You made the error now take the consequences ask at the job centre if there is a back to work loan available for childcare.

Tanith Tue 26-Mar-19 14:55:21

You don't have childcare issues, you have debt issues.

Your childminder is not at fault; she has been very patient waiting for you to pay her.
I am amazed that you expect her to wait even longer for her money, let alone risk taking on a client with a history of poor payment.
Especially one that makes an implied threat not to pay her at all if she doesn't take the child back angry.

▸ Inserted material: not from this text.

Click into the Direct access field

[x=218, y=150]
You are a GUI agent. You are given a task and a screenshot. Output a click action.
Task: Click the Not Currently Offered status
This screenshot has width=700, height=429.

happydays00 Tue 26-Mar-19 15:01:16

Absolutely gobsmacked that you expect her to continue to care for you child whilst you have not paid her. I think she has been more than patient and I suspect she does not want to risk being in a similar position with you again.

If we have not paid our nursery bill before the 1st of the next month, they will not take our child. Fair enough!! Our personal, financial difficulties are of no concern to them at all, we all have bills to pay!

adulthumanwolf Tue 26-Mar-19 15:15:15

Regarding after school club, you have to pay your contracted hours, regardless of whether she does not look after your child an hour here or there. If she is contracted for your child then she cannot take on another child.

You need to get a credit card or take out a loan i'm afraid, and pay her back in full. She has bills to pay, and your debt isn't her problem. It is perfectly reasonable to refuse to provide any further services to a customer that is in arrears with you. This goes for all business, not just childminding.

If a plumber had done some work for you that you had not paid for, they would not do any other work for you until you had paid.

If you were going to a yoga class and had failed to pay for previous sessions they would not allow you to attend any further unless you paid what you owed.

It's pretty standard across the board.

adulthumanwolf Tue 26-Mar-19 15:15:34

And what is the full amount that you owe her?

ThatFalseEquivalenceTho Tue 26-Mar-19 15:28:43

OP - have you contacted SF official complaints department? I’ve had hell on with their Childcare Grant department despite sending everything in on time. As in I started University in October and didn’t get a CCG payment till January confused The complaints team had it sorted and in my account within 72 hours and apologised. Contact them.

But your childminder is right. You cannot expect her to take your child when you owe money.

dottietwiglet Tue 26-Mar-19 16:01:27

@itsaboojum I think you're getting confused about 'priority debts'. SC use the phrasing to talk about which debts they recommend you pay FIRST out of all the debts had, based on the consequences of not paying them.

Eg. You'd lose your home if you didn't pay your mortage. So = a 'priority debt'.

It's not that they won't have seen the debt to childminder as a priority or not important, but rather there may be other debts in the person's list that need to be paid off first.

Also not sure what the wages of anyone working at the charity has to do with the advice they give either.

GeorgieTheGorgeousGoat Tue 26-Mar-19 17:55:29

The OP won’t be back. She doesn’t think she’s in the wrong.

Purpleartichoke Tue 26-Mar-19 18:06:59

My experience is that group child care is always paid in advance of service. If you haven’t paid, you can’t drop your child off.

Individual care, aka a nanny, would be paid as a wage and thus is after services rendered.